━━ Records for the task ━━

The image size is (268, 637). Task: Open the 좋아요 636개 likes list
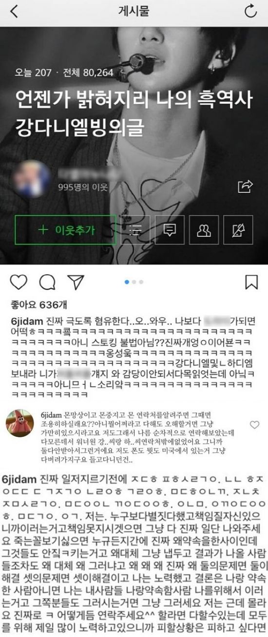pos(32,305)
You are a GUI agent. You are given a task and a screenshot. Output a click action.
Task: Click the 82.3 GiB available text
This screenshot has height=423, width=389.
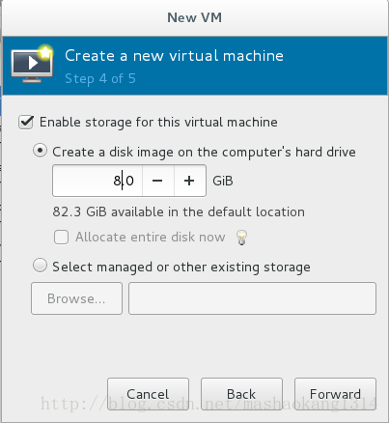pos(179,212)
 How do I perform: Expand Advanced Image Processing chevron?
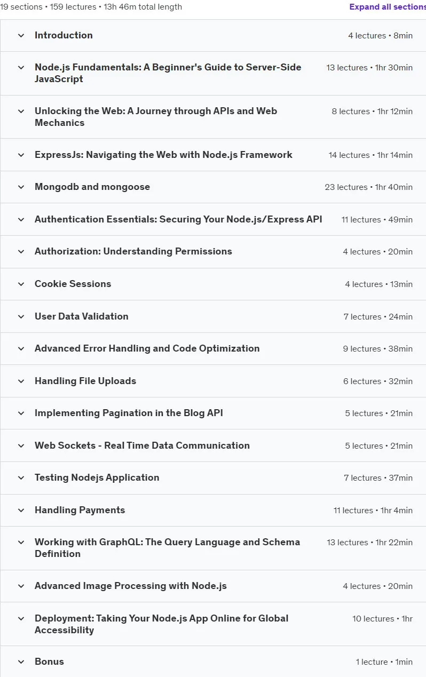click(21, 586)
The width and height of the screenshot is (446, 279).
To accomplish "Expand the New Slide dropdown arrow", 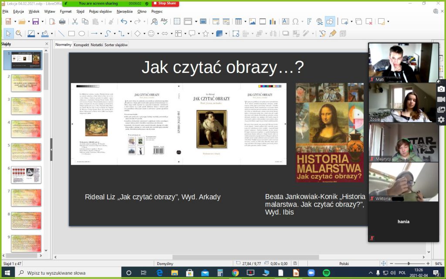I will point(351,21).
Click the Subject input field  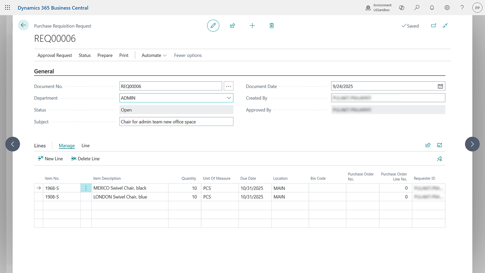coord(176,122)
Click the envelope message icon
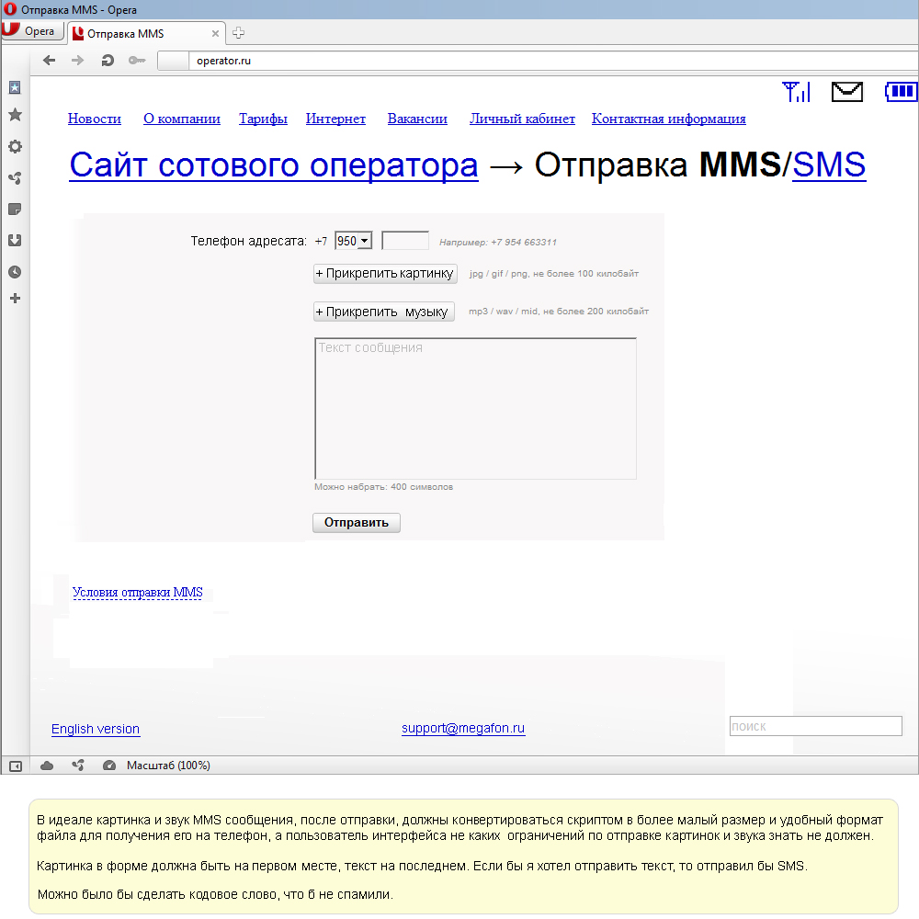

━━━

→ **Requirement**
Write out each line of the listing above, exactly, from its first line to the line holding "The width and", inclusive. Skip the pictures.

→ **Solution to the exercise**
The image size is (268, 637). Task: Open the 좋아요 636개 likes list
pos(32,305)
You are a GUI agent. You are given a task and a screenshot. Output a click action.
Task: Click the 82.3 GiB available text
This screenshot has height=423, width=389.
pos(179,212)
 How do I perform: Expand Advanced Image Processing chevron?
click(21, 586)
The width and height of the screenshot is (446, 279).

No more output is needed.